If someone hit the puck hard enough to light up Trinculo’s head, we had a prize for them: a big button that said “I’m Stronger than a Robot” to go with our little robot buttons. We didn’t want to give too many of these away (not everyone can be stronger than a robot!), so we needed to set the top of the tower to be relatively hard to hit. The neat thing about this being software-defined was that we could just decide what the range was. In testing, we only saw a few hits over 300, with 400 being pretty hard to get (and only after some practice). We also never saw a hit under 50. So, we decided to scale this 50-300 range and scale it to 100-1000. This is a pretty easy transformation – in non-generic terms, you take the score, subtract 50, multiply it by (900/250) and then add 100. So if the puck transmits 237, we subtract 50 (187), multiply by 900/250 (673.2) and then add 100 (773.2); the final score is rounded off to 773. To go back, you do the operations in reverse.
The absolute highest score we got was 2833 – almost 3x what we thought would be a hard score to get. To revert back to its base number, we first subtract 100 (2733), multiply it by 250/900 (759), and then add 50, giving us a value of 809. Now, I said earlier that this could be turned into a speed. We read the ADC every 600us, or about 1667 times per second. The sensor outputs data in g’s, where 127 = 250g and -127 = -250g.
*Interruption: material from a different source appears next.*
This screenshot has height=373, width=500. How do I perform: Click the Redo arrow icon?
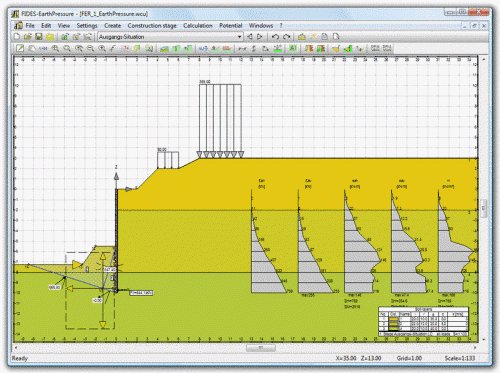287,37
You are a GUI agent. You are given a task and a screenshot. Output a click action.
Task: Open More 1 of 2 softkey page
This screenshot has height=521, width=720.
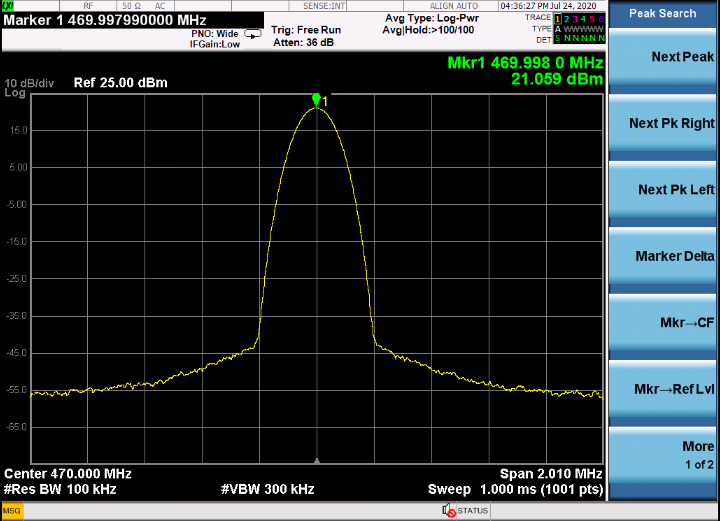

One g is 9.8m/s2, so each bit of the reading is equal to 19.29 m/s2. Since our timeslices are 600 microseconds, that’s 0.0006 seconds per reading. So each step of the magnitude reading is equal to 19.29 m/s2 * 0.0006 seconds, or 0.0116 m/s.
From this, our minimum reading of about 50 is equal to a speed of 0.58 m/s. The threshold to win a button is 3.48 m/s (about 8 miles per hour). So what about our grand winner at 809? They hit the puck hard enough to propel it at about 9.4 m/s, or about 20 mph. (And if I remember correctly, it did manage to fly across the floor a bit.)
Some Interesting Data
I have two final graphs to share. The first is all of the scores arranged chronologically on a scatterplot. While the top scores do increase with time (likely due to the hammer’s foam degrading), the overall average scores stay pretty flat:
I was also pretty happy to see that while there seems to be a phenomenon of “repeat scores” (pairs of scores that are equal), there is no clear banding. This indicates that we’re getting pretty decent smoothing of the data from the ADC reads – it’s not pegging into only a few values due to the limited ADC resolution.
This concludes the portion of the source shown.